No. 121 - Paroles de féministes musulmanes

Liminaire

L’idée de ce numéro de L’autre Parole est
née à Rabat, au Maroc, où s’est tenu du 21
au 25 octobre 2008 le 5e Congrès des Recherches
féministes dans la francophonie
plurielle. Comme tout congrès international,
celui-ci se déplace d’un continent à
l’autre, d’une ville à l’autre. En 2008, il a
été particulièrement marqué par le contexte
du pays d’accueil, le Maroc. L’islam y est
la religion d’État et 99 % de sa population
est musulmane.

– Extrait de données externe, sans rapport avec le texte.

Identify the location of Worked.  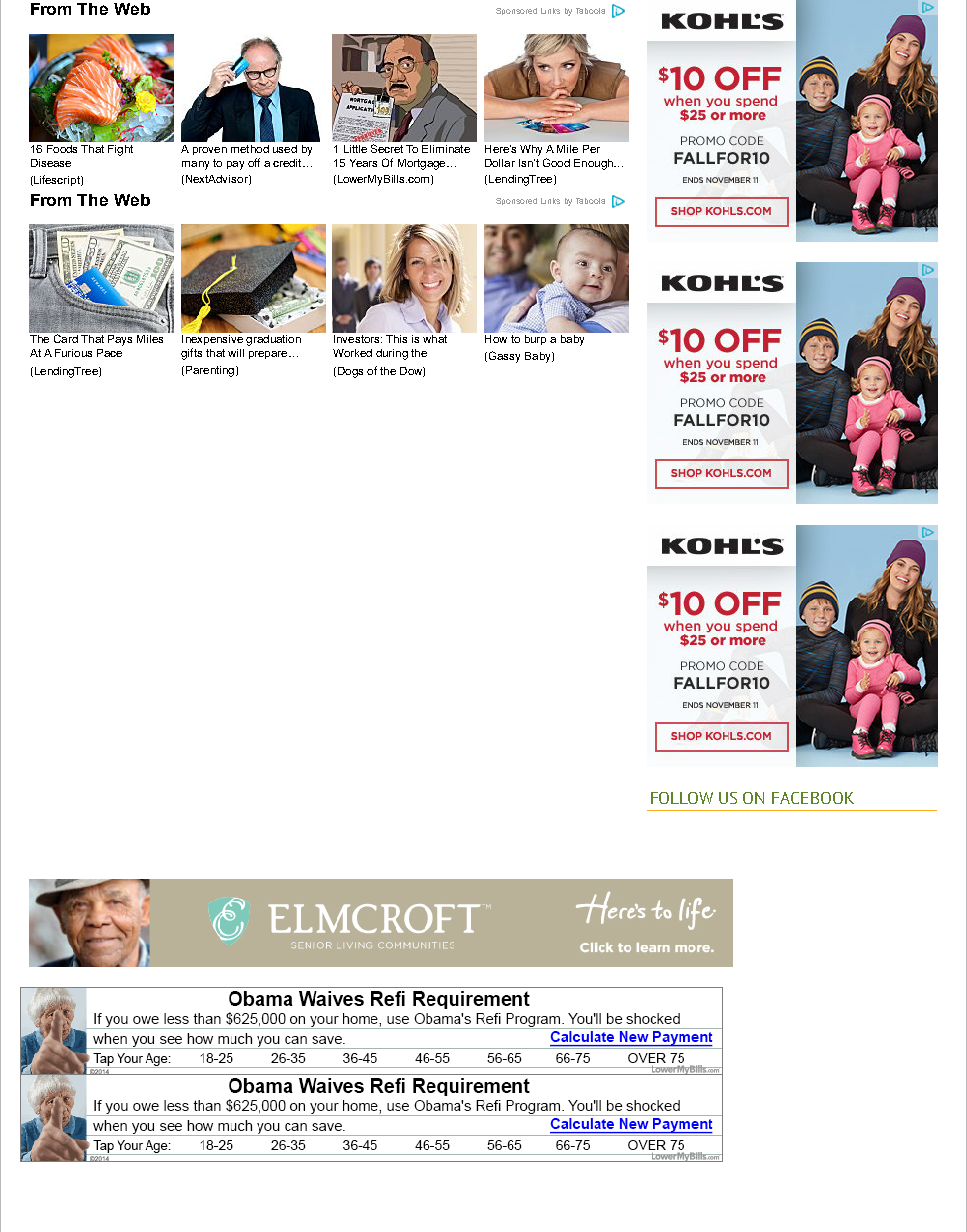
(352, 353).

Une révision du code de la
famille en 2004 a été favorable à l’avancée
des droits des femmes, ce qui fait actuellement
du Maroc, parmi les pays musulmans
et magrébins, celui où il est le plus aisé de
travailler au développement d’un discours
féministe public qu’il soit de type scientifique,
politique ou individuel.

Il fallait s’en douter : les femmes marocaines
qui ont pris la parole au Congrès se
sont inscrites dans une perspective de « féminisme
musulman ». Vers la fin de la première
journée de travail, pendant la pause,
une féministe venant d’Europe (je n’ai pas
retenu de quel pays) m’a lancé d’un ton rageur
qu’elle ne pouvait tout simplement
pas concevoir que l’on rende compatible le
féminisme et la religion. Je comprends
qu’elle avait besoin d’exprimer son mécontentement,
mais, de toute évidence, elle
ne se doutait pas un instant qu’elle s’adressait
à une membre de L’autre Parole et à
une « féministe chrétienne » ! Il y eut plusieurs
types de chocs de la rencontre lors
de la réunion à Rabat. Nous avons demandé
à deux collègues de rendre compte de ce
Congrès, à Joannie Bolduc, étudiante à
l’UQAM, et à Monique Dumais de L’autre
Parole. Elles nous racontent des histoires
différentes parce que colorées par leurs expériences.
Dans les deux récits, on trouve
également de semblables découvertes.
Ce numéro donne la parole à des féministes
musulmanes rencontrées à Rabat. Le
discours féministe et musulman circule depuis
quelques décennies, dans sa diversité,
mais surtout en langue anglaise. Dans les
contextes propres des pays de la francophonie
et en langue française, on en est encore
au début du déploiement d’un éventail
de positions plurielles, féministes et musulmanes.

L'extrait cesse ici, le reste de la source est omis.